Wenn wir irgendwann wieder zurück nach Deutschland gehen, wird der Kulturschock für mich, wenn es um diese Sachen geht, wahrscheinlich sehr groß sein. Am besten gehe ich nach jedem Amtstermin in Deutschland einmal in den Supermarkt und bewundere die Preise und die Auswahl, um mich wieder zu besänftigen.

Vielleicht ist das System auch so einfach, weil es auch eher dem Naturell des Norwegers entspricht. Eine SMS und ein Online Chat bedeuten für die andere Seite ja auch weniger Kontakt mit Menschen. Vielleicht ist es am Ende also einfach eine Win-Win Situation für beide Parteien.

Ansonsten waren die letzten Wochen der Schwangerschaft mit sehr viel Vorbereitungen verbunden und auch mit einigen Ausgaben – die erste Babyausstattung stand an. Ähnlich wie die Käsetheke ist auch die Auswahl an Kinderwagenmarken in Norwegen recht gering.

So sehr ich die Naturverbundenheit, den Sinn für Familie, Work-Life-Balance und die Einfachheit vieler Dinge in Norwegen wirklich ungemein schätze, so sehr ärgere ich mich häufig aber auch über den Markenwahn hier, wenn es um Handys, Kleidung, Elektrogeräte, Outdoorequipment und – wie ich lernen durfte - auch Kinderwagen bzw. Kinderausstattung allgemein geht. Höher, schneller weiter. Es muss irgendwie (fast) immer das Beste vom Besten sein.

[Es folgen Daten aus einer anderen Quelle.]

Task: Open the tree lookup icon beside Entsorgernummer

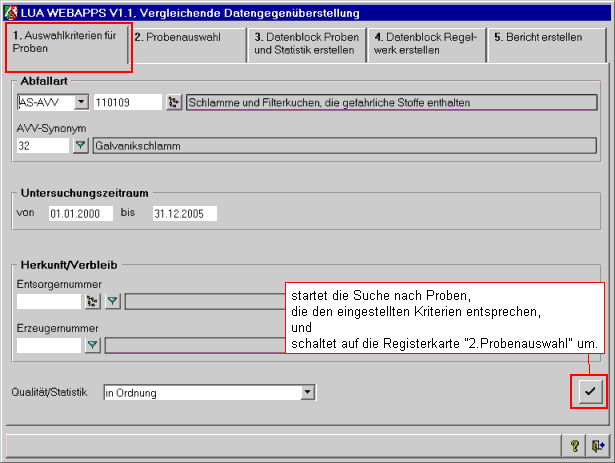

Wer mich kennt, weiss wie unwichtig mir Statussymbole sind und ich in Sachen neuster Technik immer hinterher hinke, da mein Handy, MP3-Player oder ähnliches doch noch funktioniert.


Hier in Oslo hatten wir hinsichtlich Kinderwagen überwiegend die Auswahl zwischen Porsche, Ferrari und Rolls Royce. Dazwischen gesellte sich dann mal ein Volkswagen. Opel oder Kia? Fehlanzeige. Irgendwie gabs nur teuer oder ein paar wenige Modelle aus der Mittelklasse. Wer wirklich Geld sparen will, kauft gebraucht oder im Ausland.

Bevor wir überhaupt einen Fuß über die Schwelle des Geschäfts setzten, hatten wir bereits unsere Schmerzgrenze hinsichtlich Kinderwagenpreise besprochen und merkten im Laden recht schnell, dass damit 70% des Angebots wegfiel.

Versuchen wir es positiv zu sehen. Weniger Auswahl macht die Entscheidung hoffentlich einfacher.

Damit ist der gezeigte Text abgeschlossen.